These stories are translated from the French by Alys Eyre Macklin. Henry B. Irving provides an introduction in which he says: “Reminding one of Edgar Allan Poe more than any other, M. Level employs the method of O. Henry in the service of the horrible.” The stories, which are all brief—have the titles: The debt collector; The kennel; Who? Illusion; In the light of the red lamp; A mistake; Extenuating circumstances; The confession; The test; Poussette; The father; For nothing; In the wheat; The beggar; Under chloroform; The man who lay asleep; Fascination; The bastard; That scoundrel Miron; The taint; The kiss; A maniac; The 10.50 express; Blue eyes; The empty house; The last kiss.
“He has Poe’s predilection for supernatural and gruesome themes, something of de Maupassant’s technique of compression, a flair for the ‘irony of fate’ formula, which was so characteristic of O. Henry’s plot, and a kinship with Burke’s nostalgie de la boue. But there the likeness ends, he has none of the qualities mentioned in a degree sufficient to raise him to the level of the men he suggests.”

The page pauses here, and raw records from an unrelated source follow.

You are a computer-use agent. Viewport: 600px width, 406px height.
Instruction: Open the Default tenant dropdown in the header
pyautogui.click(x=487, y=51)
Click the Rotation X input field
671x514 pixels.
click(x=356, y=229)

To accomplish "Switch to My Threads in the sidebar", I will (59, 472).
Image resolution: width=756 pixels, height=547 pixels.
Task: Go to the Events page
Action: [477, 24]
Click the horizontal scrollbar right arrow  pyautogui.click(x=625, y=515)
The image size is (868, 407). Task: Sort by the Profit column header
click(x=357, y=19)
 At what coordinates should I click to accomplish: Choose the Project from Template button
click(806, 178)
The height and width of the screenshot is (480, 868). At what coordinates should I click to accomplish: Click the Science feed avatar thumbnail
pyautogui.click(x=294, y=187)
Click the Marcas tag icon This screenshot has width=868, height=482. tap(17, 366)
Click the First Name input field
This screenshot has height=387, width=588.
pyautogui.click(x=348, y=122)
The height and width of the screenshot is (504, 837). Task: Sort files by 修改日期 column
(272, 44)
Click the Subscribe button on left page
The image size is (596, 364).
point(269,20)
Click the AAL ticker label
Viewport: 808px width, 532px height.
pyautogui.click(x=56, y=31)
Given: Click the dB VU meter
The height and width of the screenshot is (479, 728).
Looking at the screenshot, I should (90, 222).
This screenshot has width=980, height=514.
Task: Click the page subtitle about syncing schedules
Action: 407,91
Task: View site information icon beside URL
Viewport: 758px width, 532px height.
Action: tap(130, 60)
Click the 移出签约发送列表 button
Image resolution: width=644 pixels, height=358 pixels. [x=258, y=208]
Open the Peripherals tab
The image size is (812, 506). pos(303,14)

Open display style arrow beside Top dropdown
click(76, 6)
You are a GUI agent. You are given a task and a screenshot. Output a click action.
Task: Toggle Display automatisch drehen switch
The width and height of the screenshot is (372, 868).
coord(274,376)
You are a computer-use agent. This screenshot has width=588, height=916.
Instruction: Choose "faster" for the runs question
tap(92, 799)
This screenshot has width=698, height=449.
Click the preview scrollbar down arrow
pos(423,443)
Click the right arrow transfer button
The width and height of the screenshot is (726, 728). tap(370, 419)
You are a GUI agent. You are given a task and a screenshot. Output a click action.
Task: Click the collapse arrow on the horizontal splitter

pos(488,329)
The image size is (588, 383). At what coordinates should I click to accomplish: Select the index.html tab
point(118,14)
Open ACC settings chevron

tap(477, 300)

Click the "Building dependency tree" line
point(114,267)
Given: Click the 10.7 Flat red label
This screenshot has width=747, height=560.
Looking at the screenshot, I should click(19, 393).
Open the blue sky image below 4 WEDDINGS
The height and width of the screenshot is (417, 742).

+ − N Y Times p24 Ag 29 ’20 740w
“In spite of their subject-matter, the stories neither shock me morally, chill my blood with their horror, nor affect me with their pathos. A skillful machinist, not an artist, seems to have been at work.” E. L. Pearson
− + Review 3:249 S 22 ’20 480w
LEVERAGE, HENRY. Shepherd of the sea. il *$1.75 (2½c) Doubleday
20–26194
This is a story of the icy North, of ice-floes, of shipwreck, of starvation and mutiny at a whaling station, of an overland trip in a dog-sled, deprivation and hunger and narrow escape from freezing. A missionary sea-captain who is out to fight the whiskey traffic with the Eskimos and to carry the word of God to them, picks up Buck Traherne when his motor-boat had capsized in the Strait. Traherne is just out of college at Seattle and a tenderfoot. The life on ship-board puts strength into him and he becomes, with the shepherd, the mainstay of the castaway crew on Herschel Island. Moona—half Eskimo and half Scotch—the shepherd’s ward, loves him and after the rescue has come, and the arctic flowers have once more lifted their heads, the charm she has knitted into Traherne’s muffler shows its potency.